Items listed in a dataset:
>>>

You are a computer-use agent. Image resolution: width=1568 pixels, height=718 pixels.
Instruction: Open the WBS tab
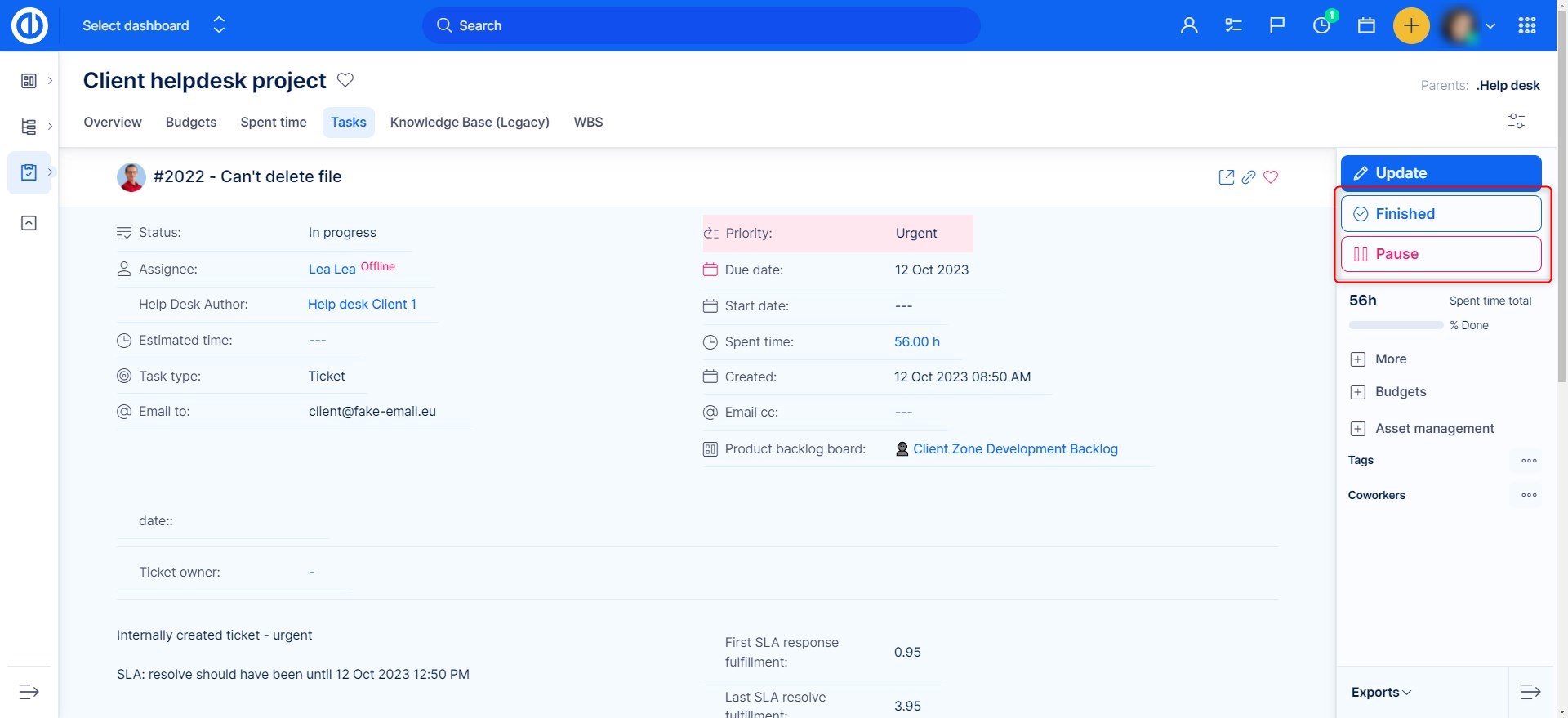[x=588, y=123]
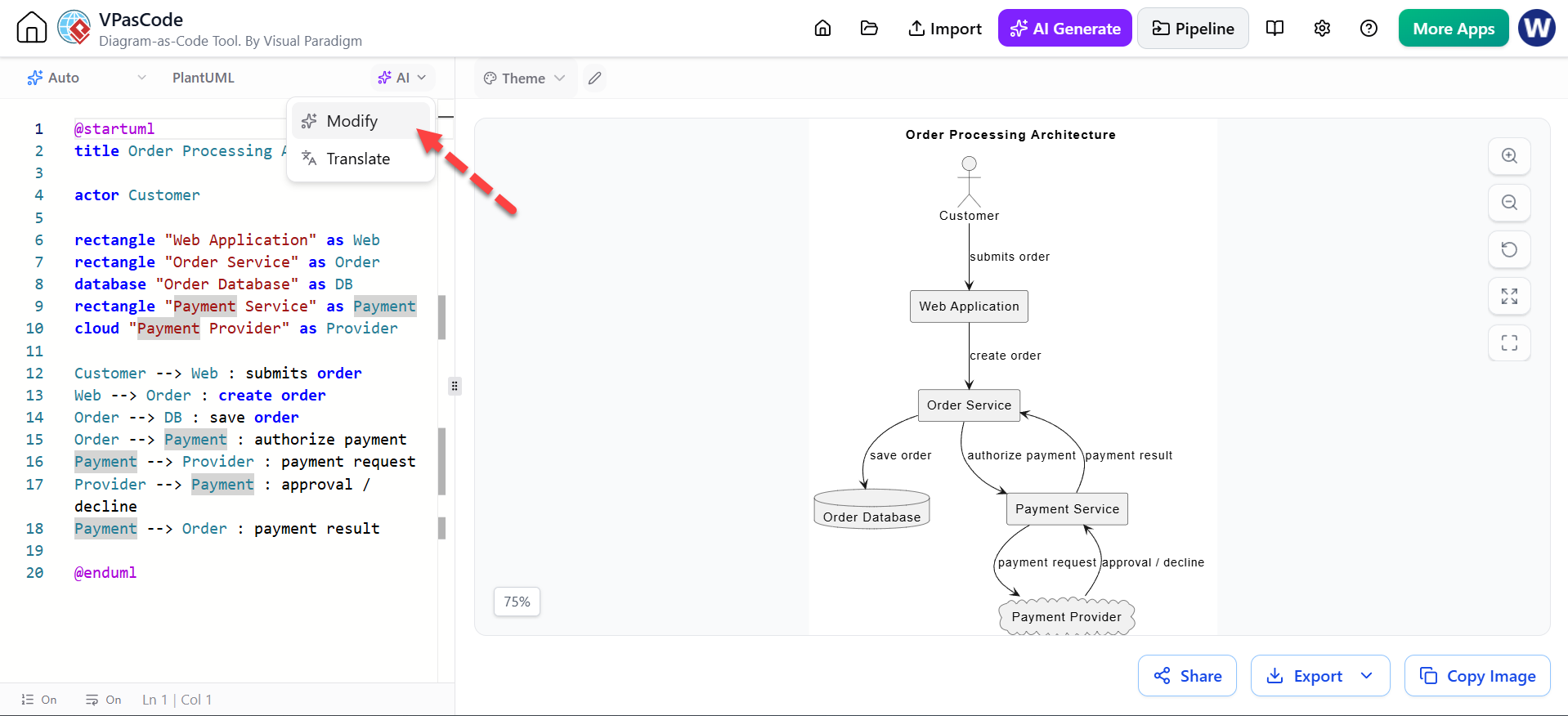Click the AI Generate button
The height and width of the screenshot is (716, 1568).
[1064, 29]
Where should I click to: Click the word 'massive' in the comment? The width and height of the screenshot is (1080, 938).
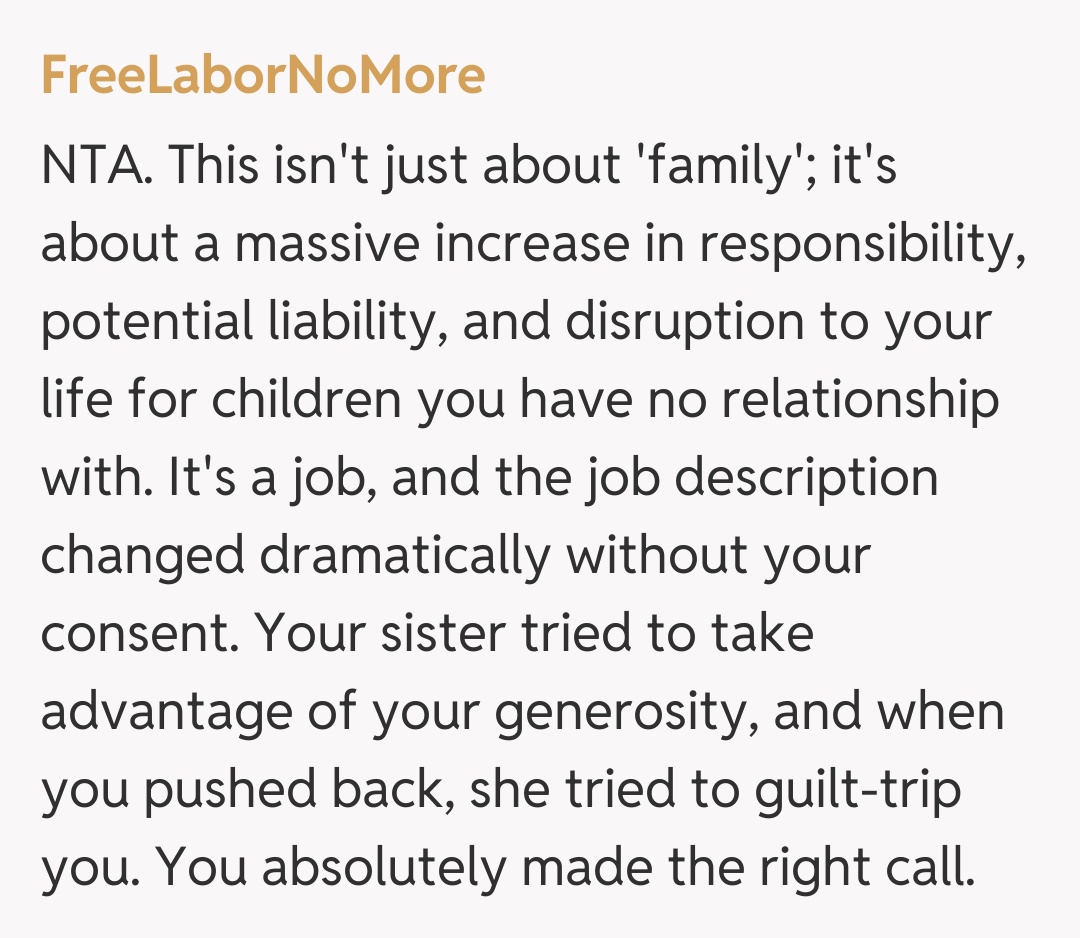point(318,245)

<<<
>>>

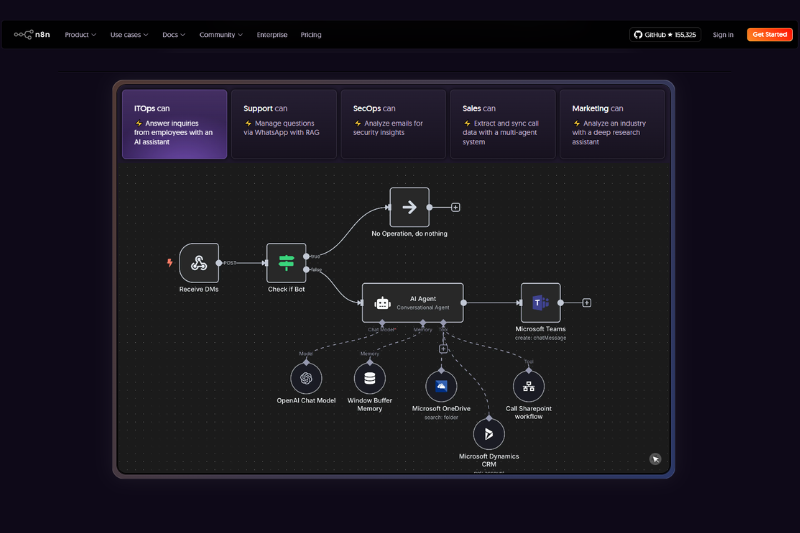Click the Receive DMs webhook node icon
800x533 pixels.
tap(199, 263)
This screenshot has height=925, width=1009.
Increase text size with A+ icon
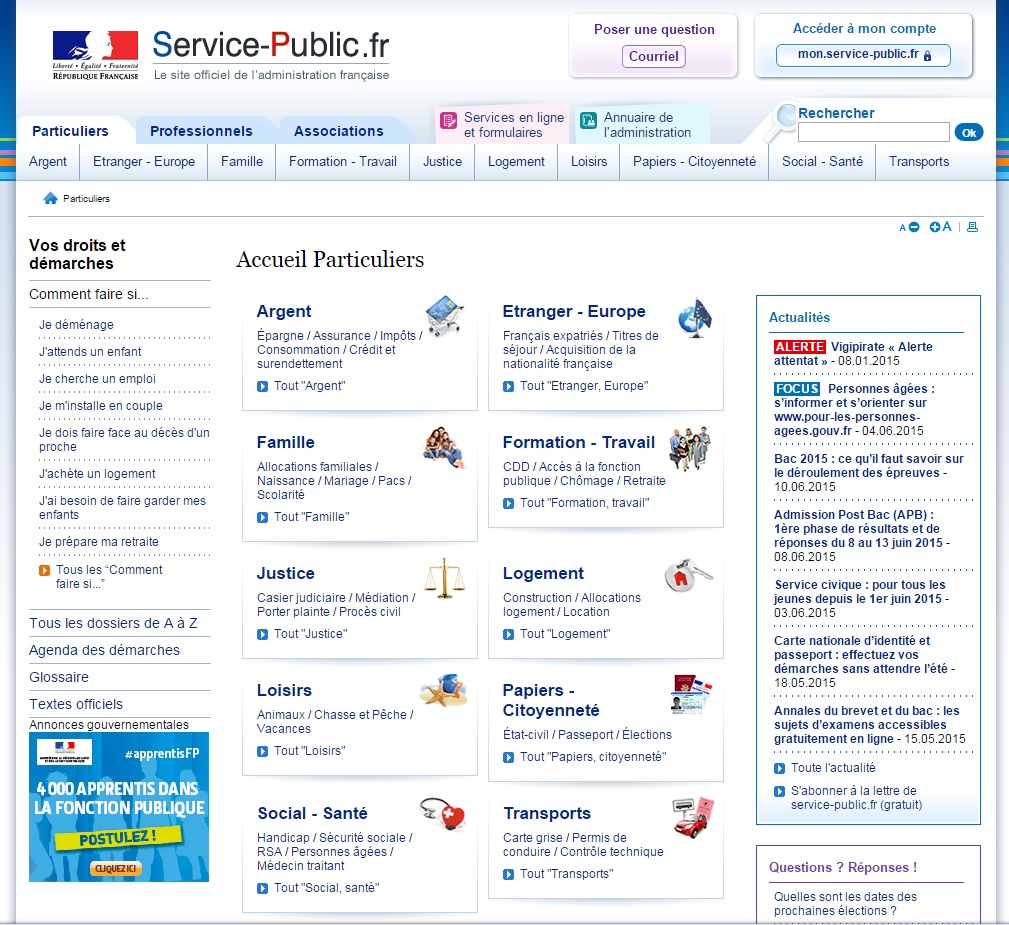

<<<

◆ Work required ◆
Of all the entries above, output exactly the lines between the one holding "This screenshot has height=925, width=1009." and the one holding "Increase text size with A+ icon", inclusive.

◆ Expected answer ◆
This screenshot has height=925, width=1009.
Increase text size with A+ icon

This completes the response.